Too many things in the finale just sort of happened, without any real background. Just who made Ozma in the first place, and why is Maya the key to making it do what she decides it must do? How is it that Dick managed to bust his way out of whatever box Gido’s presence had locked him in, just in time to pilot the Monokeros and save the day? It made for nice drama – Dick coming back to the surface in time to say goodbye to Bainas – but it didn’t make a whole lot of sense in the context of the story. I’m also not sure how Ozma knew only to target Danga’s ships and not Maya’s friends. This is the sort of detail that gets sacrificed to a six-episode time slot.
So we have a happy ending, more or less, with the Earth repopulated and the reign of the Ideal Children at an end. I wonder if Bainas will ever tell anyone what she saw in the end, that Dick had indeed returned – would his brother be happier not knowing that? I liked a lot of what we saw here, starting with Matsumoto’s wondrous character designs, ship interiors and underground landscapes. His style is often copied but never captured, and even in a low-budget series like this his unique vision shines through. Ozma also did a very nice job with the battle sequences, with some exciting cat and mouse battles between Bainas and Gido.
I can’t help but wonder what this show could have done with a full cour of episodes to flesh out the characters, and a decent animation budget to really do justice to Matsumoto’s designs. None of the characters really had time to break out beyond their designated roles in the story – they were plot-drivers more than three-dimensional people, Sam and Mimay included. Bainas certainly had some interesting moments, and I liked the sort of cynical, hard-drinking friendship with Luna-sensei – that had the makings of a Misato-Ritsuko pairing, a couple you’d have loved to eavesdrop on at the bar. Bainas’ determination and her longing for Dick (sorry, I don’t know how else to say it) were the closest thing to real compelling human interest, but there just weren’t enough of those moments. Too much plot for a movie, not enough for a TV.
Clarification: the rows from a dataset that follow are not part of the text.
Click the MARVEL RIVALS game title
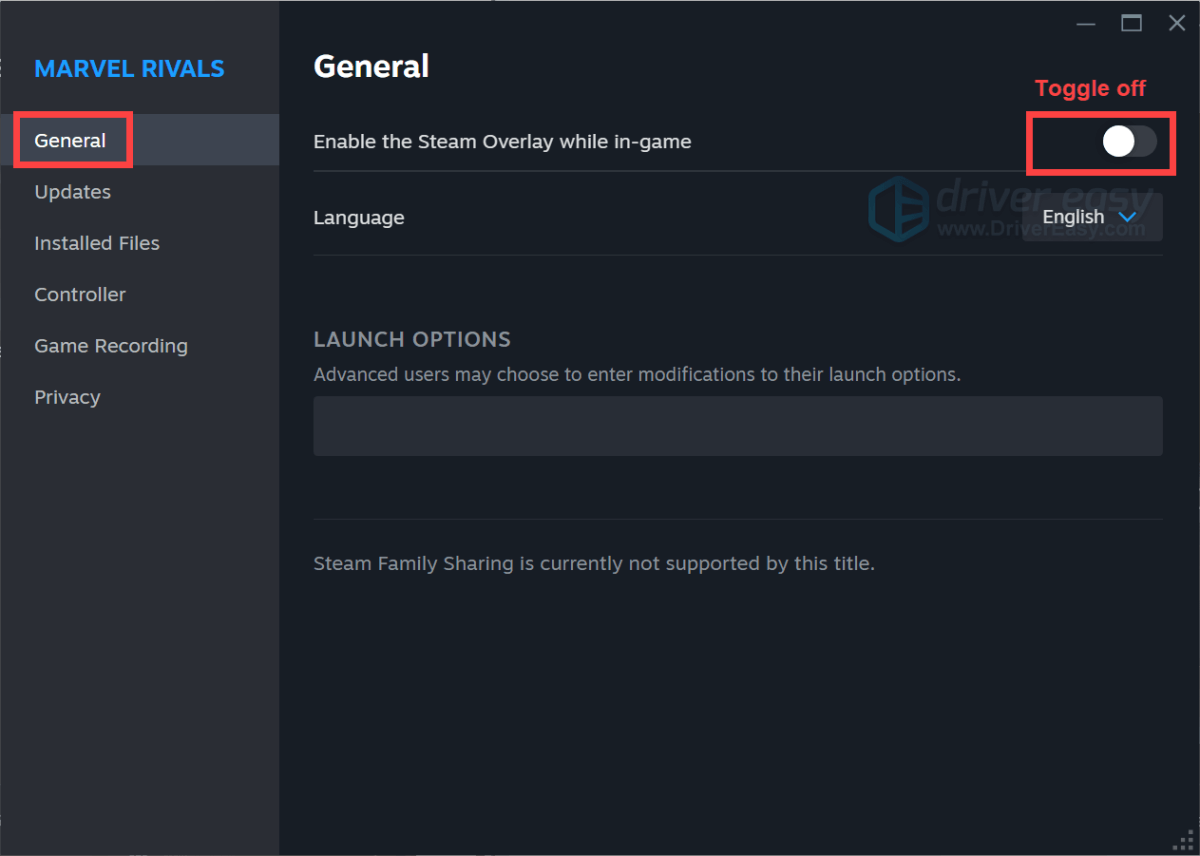 [129, 68]
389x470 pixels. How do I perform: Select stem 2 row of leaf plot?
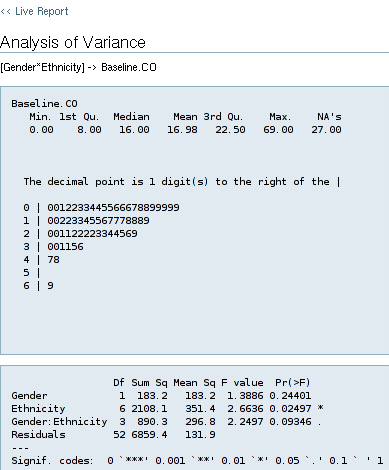click(x=80, y=234)
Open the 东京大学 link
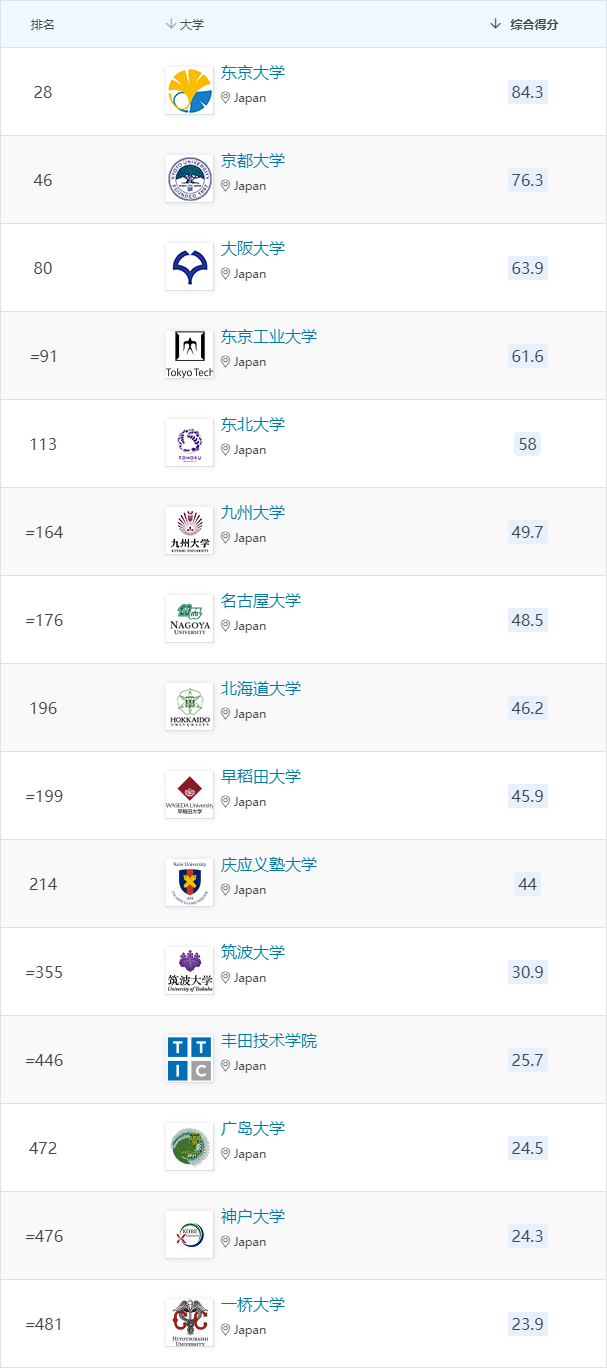The image size is (607, 1368). 253,73
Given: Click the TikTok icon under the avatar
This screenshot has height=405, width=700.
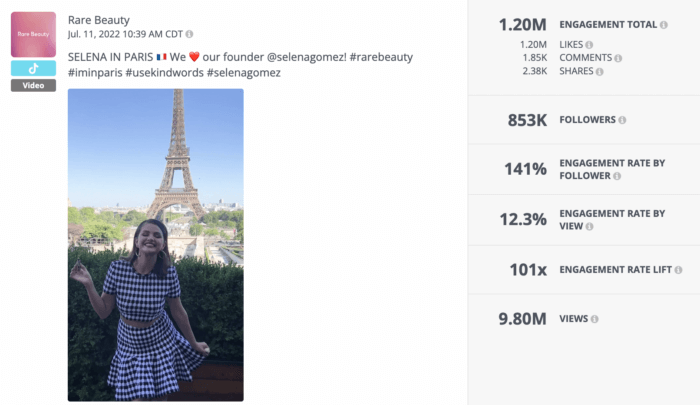Looking at the screenshot, I should click(33, 68).
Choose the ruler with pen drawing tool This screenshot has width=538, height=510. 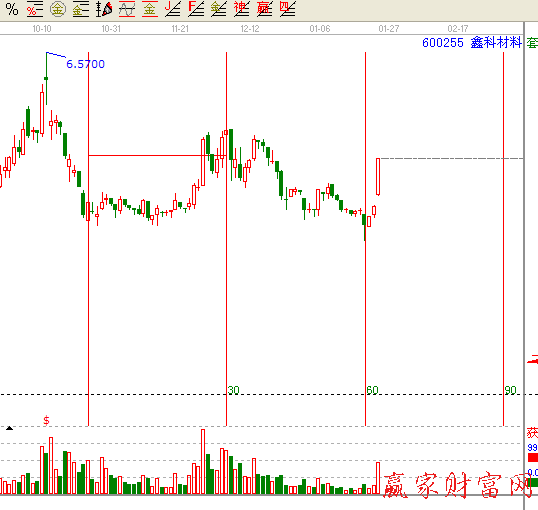(x=104, y=9)
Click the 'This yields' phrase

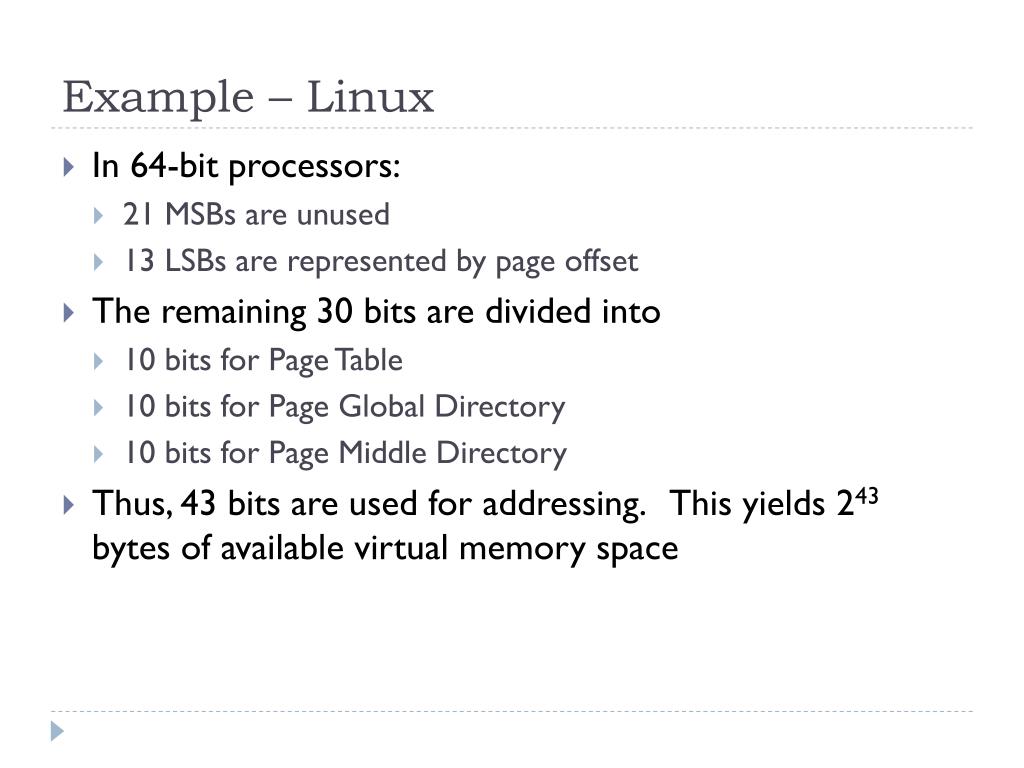point(748,504)
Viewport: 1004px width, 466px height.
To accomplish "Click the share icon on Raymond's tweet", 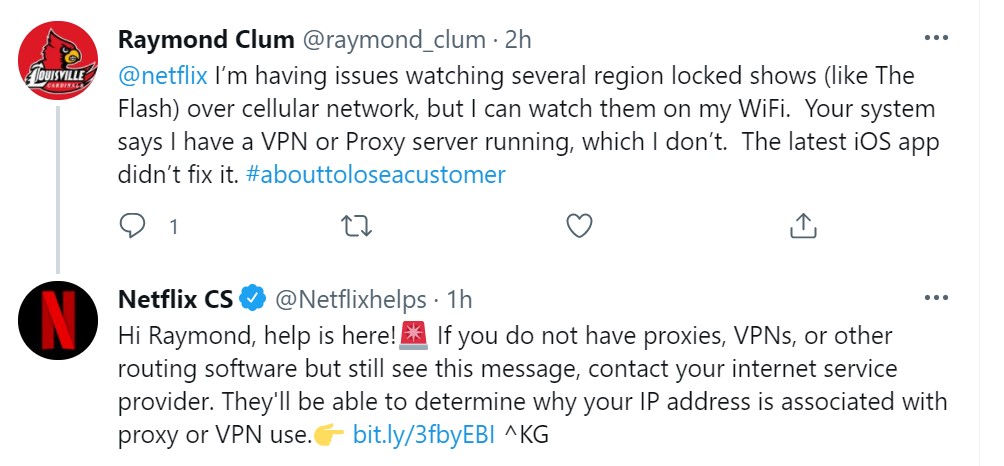I will [803, 226].

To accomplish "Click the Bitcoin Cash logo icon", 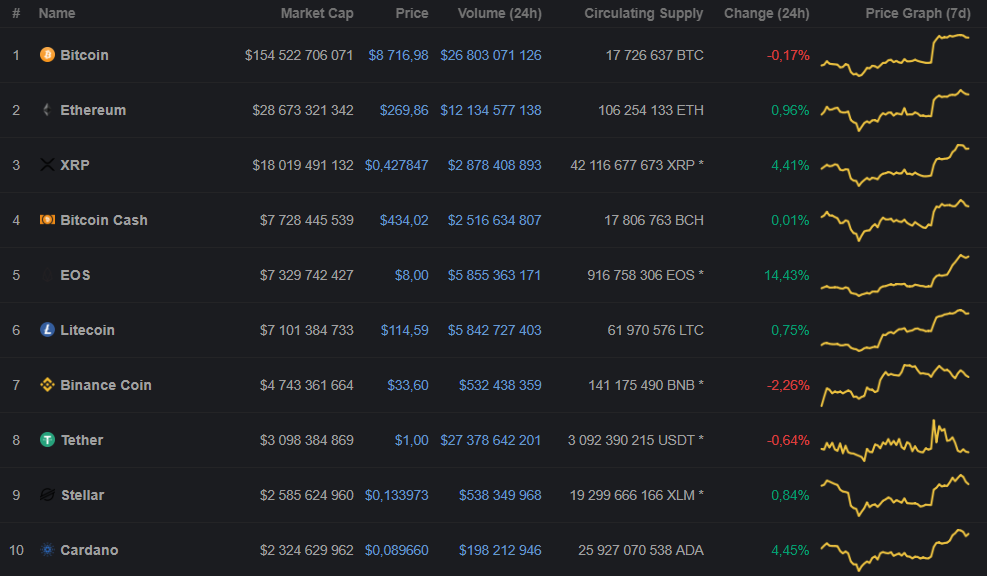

I certainly wouldn’t call Ozma a failure, though it’s definitely second-tier Matsumoto. If this happens to be your first exposure to Matsumoto Leiji’s work, I highly recommend you check out some of his A-list titles – Galaxy Express 999, Captain Harlock, for starters – of which there are many incarnations you can check out. There’s a reason he’s arguably the second-most revered mangaka ever, after Tezuka himself, and you can get a taste of that here. I’m glad Ozma was produced, because it’s always nice to have a new Matsumoto work (even if it’s an old new work) on our screens. And if you’re deciding whether to check this series out, I say go ahead – it’s a decent ride, with some memorable imagery and old-school anime charisma.